First woman elected mayor of Haifa, as Tel Aviv mayor elected for 5th term
Published October 31, 2018
(JTA) — A woman was elected mayor of Haifa for the first time and incumbent mayor of Tel Aviv, Ron Huldai, will serve a fifth term after municipal elections were held across Israel.
Voters in Jerusalem will return to the polls in two-week’s time for a run-off election between the top two vote getters. Jerusalem municipal council member Moshe Lion and former deputy mayor Ofer Berkovitch, who each received about 30 percent of the vote, will face each in a mayoral run-off election.

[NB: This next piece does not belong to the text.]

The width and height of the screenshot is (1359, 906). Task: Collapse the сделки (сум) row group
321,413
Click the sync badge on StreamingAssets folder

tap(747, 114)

Lion, a businessman, was backed by both Defense Minister Avigdor Liberman of the right-wing Yisrael Beiteinu party and the Sephardic Orthodox Shas Party as well as other haredi Orthodox factions.
Jerusalem Affairs Minister and Likud Party Knesset member Ze’ev Elkin, who was backed in the race by Prime Minister Benjamin Netanyahu and was regarded as the front runner in the race finished with 20 percent of the vote.
A mayoral candidate must receive at least 40 percent of the vote. If none of the candidates garner 40 percent of the vote a runoff between the two highest vote-getters is triggered.
Some 60 percent of eligible Israeli voters, or about 4 million people, voted on Tuesday, up ten percent from 2013. This year, municipal election day was a national holiday for the first time, as it is for national elections.
In Tel Aviv, long-time mayor Ron Huldai defeated his deputy mayor Asaf Zamir with 46 percent of the vote. Zamir garnered 34 percent of the vote. He had been running in third place in the race until Stav Shaffir, who served in Knesset for the Zionist Union, dropped out of the race.
In Haifa, Einat Kalisch-Rotem defeated incumbent mayor Yona Yahav to become the first woman mayor of one of Israel’s three largest cities. Kalisch-Rotem, who garnered 55 percent of the vote, was backed by Labor Party leader Avi Gabbay but not the local Labor party, and was supported by the left-wing Meretz Party and the haredi community in Haifa.
Ten women were elected to head communities in Israel, over seven women elected in 2013.
In the largely haredi Orthodox city of Beit Shemesh, located about 20 miles west of Jerusalem, the race between incumbent Mayor Moshe Abutbul of the Shas Party and Aliza Bloch, a member of the religious Zionist community was too close to tell as of Wednesday noon. With 99 percent of the votes counted, some 250 votes separated the two candidates. The municipality was preparing on Wednesday to count ballots cast by soldiers on their bases.
In recent years, the city of 80,000 has become a flashpoint for conflicts between Israel’s haredi community and its secular and modern Orthodox populations. Conflict has arisen, for example, over restrictions on women’s dress and gender-segregated seating on public buses. In a widely publicized incident in 2011, an 8-year-old Orthodox girl was spat on by haredim on the way to school for her perceived immodest dress. Following the 2013 elections the city was forced to hold a repeat election after the results were invalidated due to voter fraud. Abutbul, then the incumbent, won both the first and repeat election.